That later arrest gave prosecutors a cleaner theory of the crime. The victim, Oscar Javier Barbosa, told police he had gone to the YMCA to retrieve the two children he shares with Gomez. Investigators say Gomez was communicating with him by phone and told him first to go inside, then to come back outside. When he returned to the parking lot, Rivas allegedly confronted him. According to the affidavits cited by local outlets, Gomez accused Barbosa of getting his current girlfriend pregnant and then told Rivas to act. Police say Rivas stabbed Barbosa several times and Gomez pinned him against a nearby vehicle. Witness reporting adds another layer: Barbosa’s current girlfriend told officers she was on the phone and heard Barbosa ask, “Are you going to stab me over this?” before the line went dead.

The arrests also pushed the case from emergency response into court procedure. Gomez was reported released after posting an $85,000 bond. Rivas was held on a total bond of $105,000, with $100,000 tied to the aggravated assault allegation and $5,000 linked to a separate possession-of-a-controlled-substance charge. Those amounts do not determine guilt, but they show how the justice system is handling each defendant while the case is pending. Public reports do not yet show whether either defendant has entered a plea. Nor do they resolve whether prosecutors will seek indictment on the same charges now filed or pursue additional counts based on the alleged theft of Barbosa’s vehicle after the attack.
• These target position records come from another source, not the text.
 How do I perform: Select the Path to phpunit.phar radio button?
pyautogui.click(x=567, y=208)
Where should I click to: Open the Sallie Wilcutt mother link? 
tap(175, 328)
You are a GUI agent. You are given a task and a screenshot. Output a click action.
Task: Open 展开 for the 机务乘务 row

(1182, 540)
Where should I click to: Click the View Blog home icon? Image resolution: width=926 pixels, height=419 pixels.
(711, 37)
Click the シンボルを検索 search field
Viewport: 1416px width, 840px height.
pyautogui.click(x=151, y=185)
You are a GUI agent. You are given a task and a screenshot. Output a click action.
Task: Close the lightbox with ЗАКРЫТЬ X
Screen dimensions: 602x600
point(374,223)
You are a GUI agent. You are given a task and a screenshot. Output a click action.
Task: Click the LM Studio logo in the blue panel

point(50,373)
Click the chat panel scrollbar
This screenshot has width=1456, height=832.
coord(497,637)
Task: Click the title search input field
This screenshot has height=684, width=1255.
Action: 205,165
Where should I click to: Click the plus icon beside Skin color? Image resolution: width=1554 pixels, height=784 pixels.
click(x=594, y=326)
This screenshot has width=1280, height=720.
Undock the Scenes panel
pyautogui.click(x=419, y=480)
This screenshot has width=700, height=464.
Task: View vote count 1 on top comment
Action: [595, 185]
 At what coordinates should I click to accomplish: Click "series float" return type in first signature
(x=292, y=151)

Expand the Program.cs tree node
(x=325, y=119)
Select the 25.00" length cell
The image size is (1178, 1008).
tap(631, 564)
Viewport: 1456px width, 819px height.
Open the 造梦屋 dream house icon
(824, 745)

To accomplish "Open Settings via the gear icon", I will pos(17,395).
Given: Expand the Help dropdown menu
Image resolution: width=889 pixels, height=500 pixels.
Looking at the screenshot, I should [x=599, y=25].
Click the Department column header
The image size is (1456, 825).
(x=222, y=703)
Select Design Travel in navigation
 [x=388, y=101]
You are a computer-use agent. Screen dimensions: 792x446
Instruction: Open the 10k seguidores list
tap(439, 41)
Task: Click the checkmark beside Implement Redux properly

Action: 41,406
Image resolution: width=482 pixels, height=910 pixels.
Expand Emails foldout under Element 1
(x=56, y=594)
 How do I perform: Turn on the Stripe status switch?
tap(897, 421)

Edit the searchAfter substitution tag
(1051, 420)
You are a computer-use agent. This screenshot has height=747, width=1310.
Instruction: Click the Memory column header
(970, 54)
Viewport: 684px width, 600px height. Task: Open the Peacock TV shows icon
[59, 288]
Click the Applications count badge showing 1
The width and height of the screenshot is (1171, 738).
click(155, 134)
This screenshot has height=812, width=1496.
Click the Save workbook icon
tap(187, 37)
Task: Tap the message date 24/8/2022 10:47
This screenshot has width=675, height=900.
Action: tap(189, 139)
What makes the case stand out is how the affidavits split responsibility. One defendant is accused of using the knife. The other is accused of arranging the encounter and physically helping trap the victim in place. Under that telling, the state does not have to present the stabbing as a one-person act. It can instead argue that the attack unfolded through a sequence of coordinated steps: messages and calls before Barbosa stepped outside, a confrontation already waiting in the parking lot, and flight from the scene afterward. Police say Rivas drove off in Barbosa’s car, which had been left running. Gomez, they allege, lingered just long enough to continue insulting Barbosa’s current girlfriend before leaving herself.

The East Side setting adds local weight. The Davis-Scott Family YMCA is a recognizable community institution, and the violence described by police cut across that everyday backdrop of youth activities and family routines. The published records do not explain whether security cameras captured the scene or whether any independent bystanders gave statements beyond those summarized in news reports. Those are the kinds of details that often emerge later, after a case leaves the arrest-affidavit stage and moves into discovery. For now, the clearest public record remains the same one that fueled the arrests: Barbosa’s account, his girlfriend’s account and investigators’ conclusion that the attack was staged around a custody exchange.

Where the case stands now is straightforward but consequential: both suspects have been charged, one is out on bond, one has remained in custody on the reported bond amounts, and prosecutors have a fact pattern built around planning rather than impulse. The next milestone will be the court filings that show whether that theory hardens into an indictment.

Author note: Last updated April 16, 2026.